From what I read so far, everything is uncommon and not related to this.

 

Diagnostics? Very uncommon that this driver caused this.

 

Seems this is an issue with the container and has nothing to do with the driver on the host (this plugin).

 

Sure thing, install Jellyfin add some files to it and let it transcode, you will see that this driver is working, I have tested it, because I test all custom drivers and this one is working just fine... ;)

 

You have to reboot not just simply turn on and off Docker, turning on and off Docker is only for the first installation.

gotcha, I will keep looking into the docker container and see if I can figure it out

Link to comment
5 minutes ago, ButterMeWaffle said:

gotcha, I will keep looking into the docker container and see if I can figure it out

solved it! in the github it mentions that is you have cuda 10 you need to specify it, but it only mentions it for to.

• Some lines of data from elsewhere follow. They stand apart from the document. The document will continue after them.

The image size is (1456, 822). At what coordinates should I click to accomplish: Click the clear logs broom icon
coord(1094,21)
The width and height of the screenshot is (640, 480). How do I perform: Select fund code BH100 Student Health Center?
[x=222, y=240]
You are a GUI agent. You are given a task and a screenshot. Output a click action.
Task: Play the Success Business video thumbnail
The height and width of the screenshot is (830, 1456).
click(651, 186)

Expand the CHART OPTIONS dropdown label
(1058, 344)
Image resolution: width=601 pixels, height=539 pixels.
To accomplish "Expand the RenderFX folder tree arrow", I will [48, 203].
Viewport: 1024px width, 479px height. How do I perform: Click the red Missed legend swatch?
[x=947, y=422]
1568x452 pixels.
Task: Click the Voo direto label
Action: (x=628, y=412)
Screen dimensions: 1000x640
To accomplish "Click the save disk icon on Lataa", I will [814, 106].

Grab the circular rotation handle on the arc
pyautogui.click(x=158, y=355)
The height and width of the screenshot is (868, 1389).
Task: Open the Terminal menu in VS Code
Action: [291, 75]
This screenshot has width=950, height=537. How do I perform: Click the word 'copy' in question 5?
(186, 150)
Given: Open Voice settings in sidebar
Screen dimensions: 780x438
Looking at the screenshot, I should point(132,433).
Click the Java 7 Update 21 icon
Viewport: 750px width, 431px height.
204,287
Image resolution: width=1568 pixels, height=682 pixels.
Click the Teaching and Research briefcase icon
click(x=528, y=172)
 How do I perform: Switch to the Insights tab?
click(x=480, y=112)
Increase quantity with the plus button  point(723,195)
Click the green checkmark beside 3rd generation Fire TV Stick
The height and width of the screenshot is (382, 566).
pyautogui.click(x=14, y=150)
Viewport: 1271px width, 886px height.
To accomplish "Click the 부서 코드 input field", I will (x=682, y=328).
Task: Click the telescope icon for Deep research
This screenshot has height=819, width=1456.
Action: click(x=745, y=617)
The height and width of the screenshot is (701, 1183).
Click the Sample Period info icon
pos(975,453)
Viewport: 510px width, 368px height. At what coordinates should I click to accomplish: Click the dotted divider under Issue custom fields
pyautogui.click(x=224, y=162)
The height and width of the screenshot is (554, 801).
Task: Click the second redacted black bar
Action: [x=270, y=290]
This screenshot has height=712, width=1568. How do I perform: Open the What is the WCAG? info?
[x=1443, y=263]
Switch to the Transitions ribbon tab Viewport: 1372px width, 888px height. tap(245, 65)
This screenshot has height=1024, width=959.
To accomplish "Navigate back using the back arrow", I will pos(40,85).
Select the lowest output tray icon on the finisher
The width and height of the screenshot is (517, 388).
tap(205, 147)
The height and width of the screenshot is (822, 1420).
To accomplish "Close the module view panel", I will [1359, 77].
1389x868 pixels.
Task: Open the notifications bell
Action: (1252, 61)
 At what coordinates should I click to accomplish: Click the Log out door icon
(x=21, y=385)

Figured I would try using ptrfrll/nv-docker-trex:cuda11 and it worked! 

  • Like 1
Link to comment

I just upgrade to 6.10.3 and I lost my GPU plugin support in process. I have tried to reinstall/reboot multiple times without any luck. GPU won't show up in plugin. GPU is available option to VMs if I try to make one. GPU is not passed trought to any VM.

Here is message when tried to install Nvidia-Plugin:

,

Quote

+==============================================================================
| Installing new package /boot/config/plugins/nvidia-driver/nvidia-driver-2022.05.06.txz
+==============================================================================

Verifying package nvidia-driver-2022.05.06.txz.
Installing package nvidia-driver-2022.05.06.txz:
PACKAGE DESCRIPTION:
Package nvidia-driver-2022.05.06.txz installed.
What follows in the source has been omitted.